Have a better understanding of the oil and gas industry.
So there are just advantages to sitting alongside similar companies. You could be compared to each other. Analysts that understand one will understand another. That kind of thing.
So as we go through the energy transition, that transition is going to need a lot of capital, and I think that the resource market that is the ASX will be one of the markets that provides the capital that builds the projects that do the mining and processing that will build all the machines that are going to make the transition work. So you know, we want to be
very much part of that part of that scene. As we'll come to around the role in the name echelon, so we're a very science based, engineering based company, got a lot of geologists. Echelon is a term that they use for things that we may in a size order, So things like mountains, fault blocks, formations, geological formations are all referred to as on echelon. So it's got a it resonates to that piece. It's also about to me, it's about the you know, where we're putting our focus
in terms of looking at where those rocks are. So we're looking at markets where we see that there will be demand growth, that there's a strong appetite for hydrocarbons, and so we're putting our putting our fit into those areas. The next thing is it's our values we like to look. We have a pretty rigorous scientific team. It's not huge, we're not a big organization. We've got twenty people, but we put some real rigor into our science, and we
have some very robust and experienced engineers as well. So we feel that we're in an operational in terms of the experience, and certainly, having worked globally and I have worked with super majors and the next step down, next level down companies, I don't think I have ever had as experienced and as motivated team as I've got here.
You mentioned in there about wanting to be more focused on the markets where there is more demand and more work to do. There's been a lot of talk recently about how New Zealand labor government banned oil and gas exploration in twenty eighteen, and it seems like there's been a sense from and he's like yours, that there's not that much work for you to do here. In New Zealand. Now is that the case and was that a factor in the move?
Well, there's there's a couple of different sides to that. On the one side, there is certainly a lot of prospectivity in New Zealand. New Zealand has been underappreciated as an exploration venue, mainly because it's what we call a gassy province.

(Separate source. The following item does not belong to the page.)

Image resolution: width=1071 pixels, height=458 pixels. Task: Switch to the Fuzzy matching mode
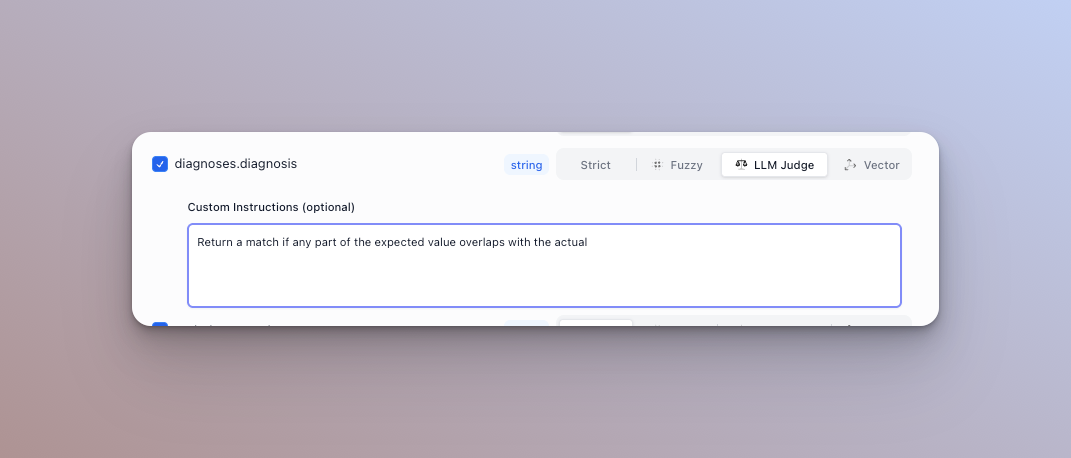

It doesn't sound good, Well, it's a gassy province.
In the past that wasn't good because it was a long way from things and it was predominantly gas that you found. So Maui was a great case in point. It was at the time of its discovery it was the world's largest offshore gas field, but nobody really knew what to do with it, and it took a decade or so. I think it was discovered, I think in about sixty eight, and it was about the end of the I think it was about nineteen eighty that it actually produced.
People still wanted oil back.
People still wanted oil back then it's much easier to transport. Well, the world's moved on, and now actually the world is keen on gas and a lot of countries are trying to reduce their use of coal, in particular by utilizing gas, so it's actually a being a gassy province is no longer a bad thing. So we've got twenty one sedimentary basins in New Zealand. New Zealand's the fifth largest continental
mass in the world. It's most of it's underwater. We've got a huge continental area and of those twenty one basins, we've had wells drilled in five and four of them have had hydrocarbons in them. Now you say, well, you've drilled those basins and you haven't found anything. It took thirty eight wells to find the North Sea. And think you would have a hard time putting a well in the North Sea without hitting something when you look at it.
But the reality is that exploration is a numbers game and you do end up with a lot of unsuccessful wells before you get success. So there is prospectivity. New Zealand is very under explored. Even the Taranaki Basin is under explored in global terms. The other basins Canterbury Great South Basin even more so. They've barely been scratched, So there is prospectivity there. On the flip side, it's the oil and gas industry is like any heavy industry, is
not property development. We do not come in and do something and sell it on and make a big make big bucks and with not a care. We come in and you become involved in a country. You spend tens of millions of dollars obtaining seismic to spend hundreds of millions of dollars doing wells, most of which are going to be unsuccessful. To spend billions and billions of dollars developing infrastructure to then produce those hydrocarbons and to sell them all at the same time as with the government
owning the resource. So at no time does the does your oil and gas company own the resource. It's actually the country owns the resource. It can't be moved. You can't offshore it because it's once you know it is where it is. So you then develop a you know, you develop a multi decade or relationship with the government and with a country, and you know that sort of thing requires a lot of certainty. So for investors to come in and put the money up to do the
expiration requires certainty. So the the and I think that's very long answer to your question. But the offshore ban, while yeah, at the time not a lot of wells had been were being drilled. We just had a big price crash in the twenty fifteen, so not a lot of wells were being drilled. The reality was that it was like putting a big signpost in your front lawn saying bugger off, we're not interested in having you here. What then unfolded so and we knew about this, We
had experience of this. We had a block off Canterbury that had a prospect, the Bark Prospect that we did a report on public report on showing the impact that it would have, which was several thousand jobs export industry. You would have got all the southern dairies off coal, you know, it would have been a You would have produced around about a billion dollars a year in tax revenue, so about enough to run a DHB. We had that block. We were lining up with some international partners to come
and get that. One of those wells stuck in it, and within a week those international partners have gone and they have not they are not coming back. So if they haven't come back at the.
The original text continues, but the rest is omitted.